## EXERCISE PROMPT
Output the records from the line with "The width and height of the screenshot is (620, 750)." through the end of the records as a two-column CSV with the headers input and output. Write one row per record, with its text in the first quoted field and its answer in the second, and replace line breaks with spaces.

## ENTRIES PROVIDED
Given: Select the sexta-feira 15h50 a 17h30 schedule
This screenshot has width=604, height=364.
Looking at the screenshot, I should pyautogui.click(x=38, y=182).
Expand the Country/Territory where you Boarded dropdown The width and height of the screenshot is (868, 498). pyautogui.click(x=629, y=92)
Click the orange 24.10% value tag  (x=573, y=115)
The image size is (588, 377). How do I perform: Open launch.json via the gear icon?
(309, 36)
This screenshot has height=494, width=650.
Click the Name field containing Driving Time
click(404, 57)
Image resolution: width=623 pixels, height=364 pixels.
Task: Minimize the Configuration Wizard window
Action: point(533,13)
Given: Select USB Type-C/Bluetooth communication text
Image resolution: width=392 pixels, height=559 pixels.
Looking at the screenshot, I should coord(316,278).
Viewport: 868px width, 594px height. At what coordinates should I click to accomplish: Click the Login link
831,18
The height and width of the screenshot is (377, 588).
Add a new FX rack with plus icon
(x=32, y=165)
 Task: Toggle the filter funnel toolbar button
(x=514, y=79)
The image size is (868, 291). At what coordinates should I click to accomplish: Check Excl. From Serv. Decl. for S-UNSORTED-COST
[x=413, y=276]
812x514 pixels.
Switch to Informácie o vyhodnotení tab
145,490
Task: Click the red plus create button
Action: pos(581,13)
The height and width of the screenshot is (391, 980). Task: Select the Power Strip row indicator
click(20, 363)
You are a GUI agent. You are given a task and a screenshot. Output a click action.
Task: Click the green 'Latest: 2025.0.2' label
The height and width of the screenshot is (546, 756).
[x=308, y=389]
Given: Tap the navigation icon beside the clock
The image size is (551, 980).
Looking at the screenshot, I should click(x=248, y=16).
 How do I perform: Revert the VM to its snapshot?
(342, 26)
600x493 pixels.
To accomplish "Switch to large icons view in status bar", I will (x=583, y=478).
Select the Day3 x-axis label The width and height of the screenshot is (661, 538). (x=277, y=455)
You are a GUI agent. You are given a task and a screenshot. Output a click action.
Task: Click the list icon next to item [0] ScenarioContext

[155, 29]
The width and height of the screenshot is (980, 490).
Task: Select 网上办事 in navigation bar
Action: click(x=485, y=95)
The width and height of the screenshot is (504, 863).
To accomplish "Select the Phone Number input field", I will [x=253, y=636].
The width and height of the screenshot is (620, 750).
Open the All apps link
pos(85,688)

## THE RESULT
input,output
"The width and height of the screenshot is (620, 750). Open the All apps link","pos(85,688)"